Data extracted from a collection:
+++

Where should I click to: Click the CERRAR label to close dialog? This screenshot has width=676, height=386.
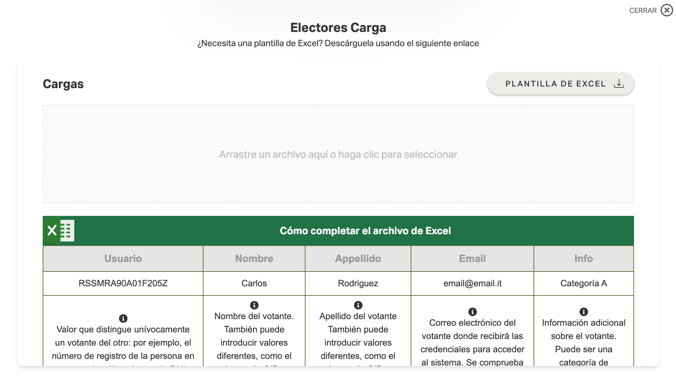click(642, 10)
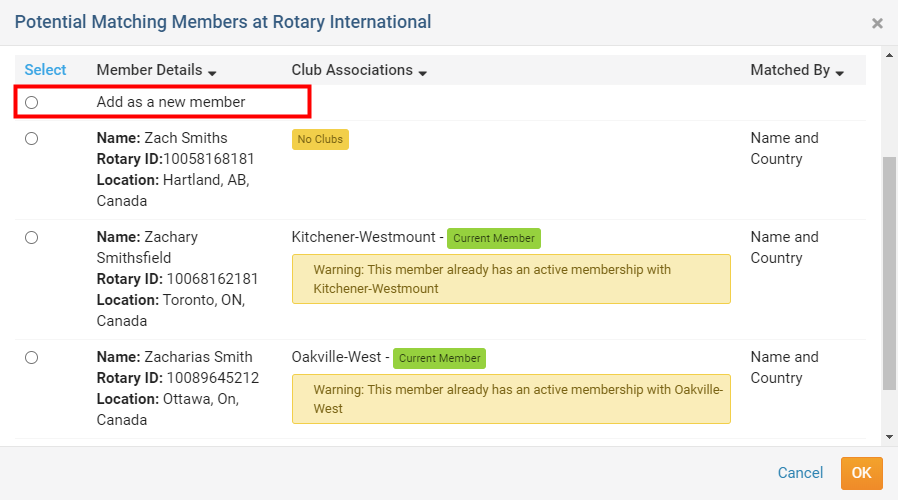Cancel the member matching dialog
Screen dimensions: 898x500
(800, 473)
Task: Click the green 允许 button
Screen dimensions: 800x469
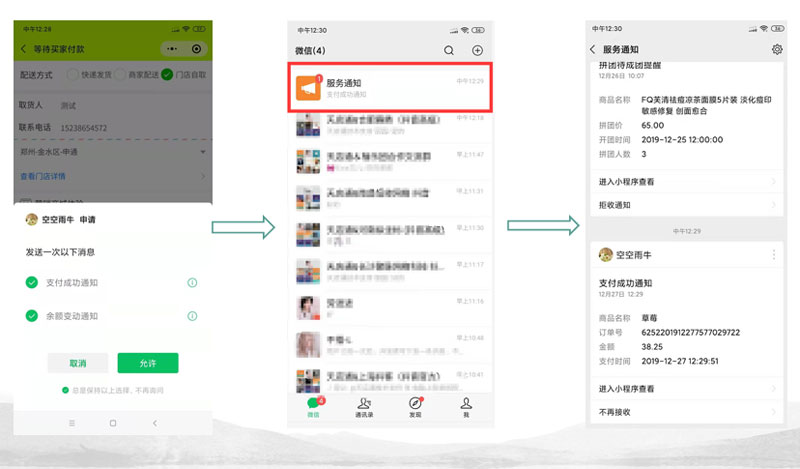Action: pyautogui.click(x=148, y=363)
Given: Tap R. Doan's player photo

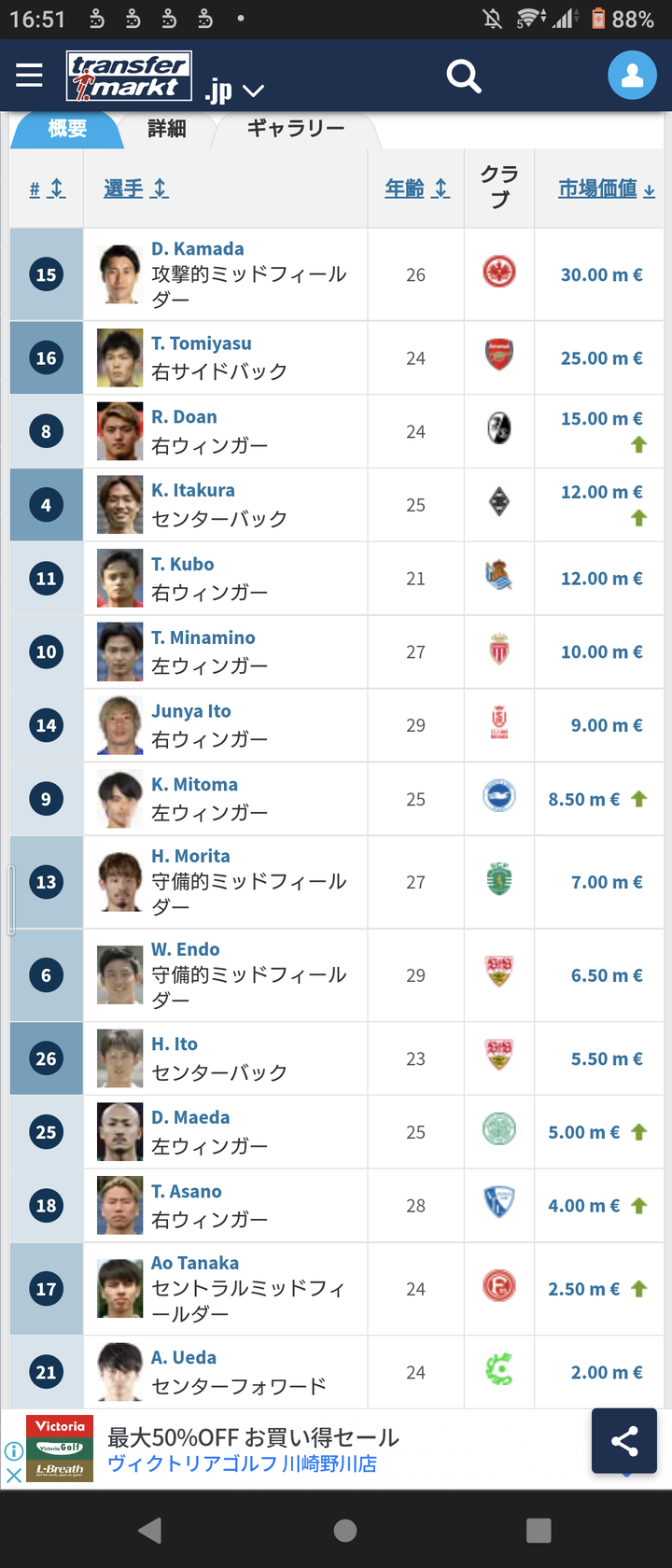Looking at the screenshot, I should point(119,431).
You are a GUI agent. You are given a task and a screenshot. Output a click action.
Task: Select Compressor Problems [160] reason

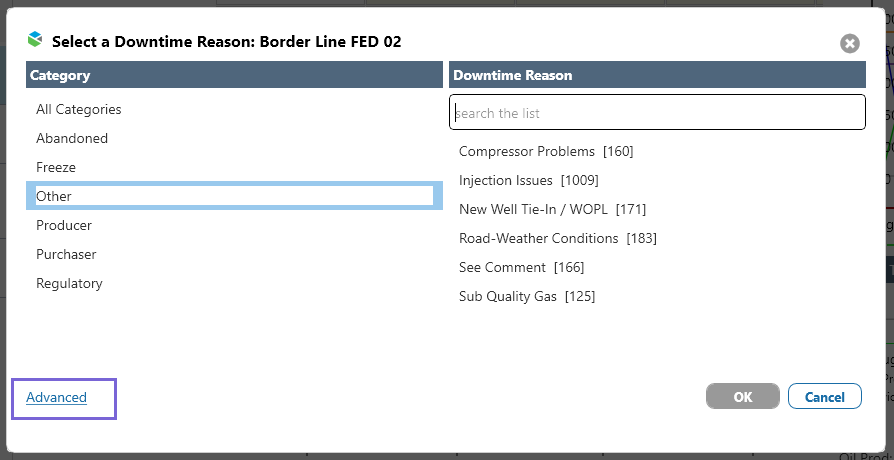546,151
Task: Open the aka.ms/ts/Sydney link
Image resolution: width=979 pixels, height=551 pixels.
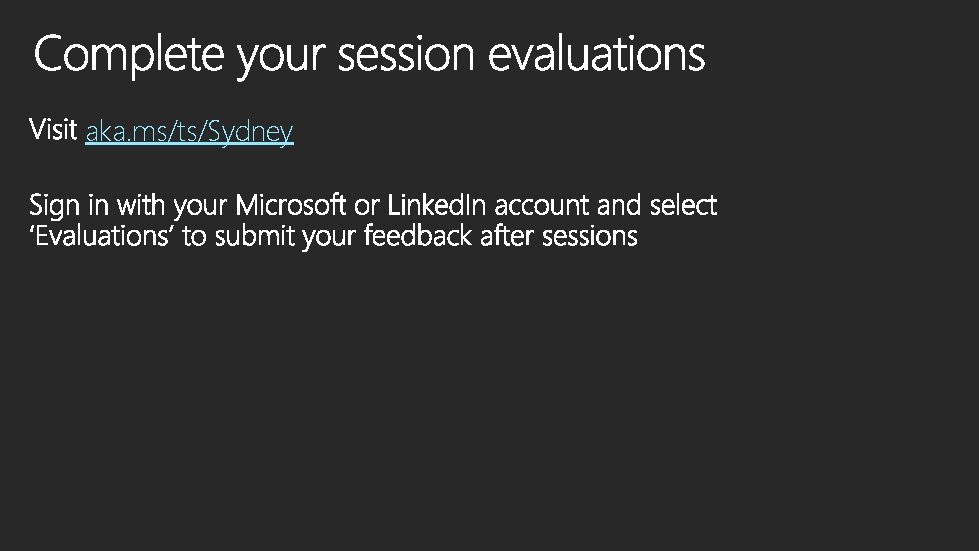Action: click(x=189, y=131)
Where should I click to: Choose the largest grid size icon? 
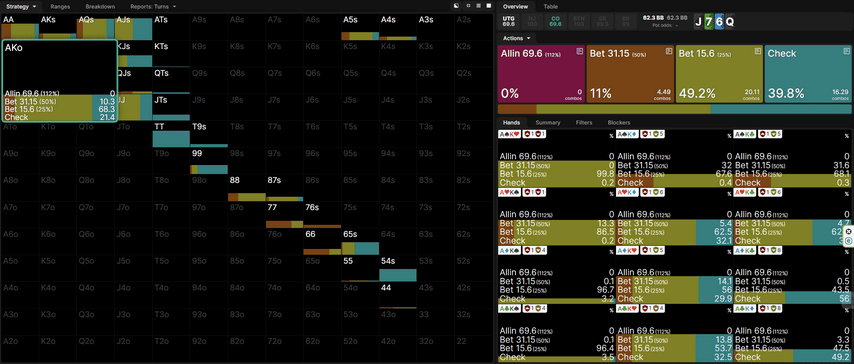488,6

+++

I would like you to retype exactly the lines running from the one containing "Task: Click the green 允许 button" to the last line of the entries, both included, leaving all pictures out.

◆ **Task response**:
Task: Click the green 允许 button
Screen dimensions: 800x469
Action: pyautogui.click(x=148, y=363)
Given: Tap R. Doan's player photo

Looking at the screenshot, I should point(119,431).
You are a GUI agent. You are given a task and a screenshot. Output a click action.
Task: Select Compressor Problems [160] reason

546,151
Task: Open the aka.ms/ts/Sydney link
Image resolution: width=979 pixels, height=551 pixels.
Action: click(x=189, y=131)
Where should I click to: Choose the largest grid size icon? 
488,6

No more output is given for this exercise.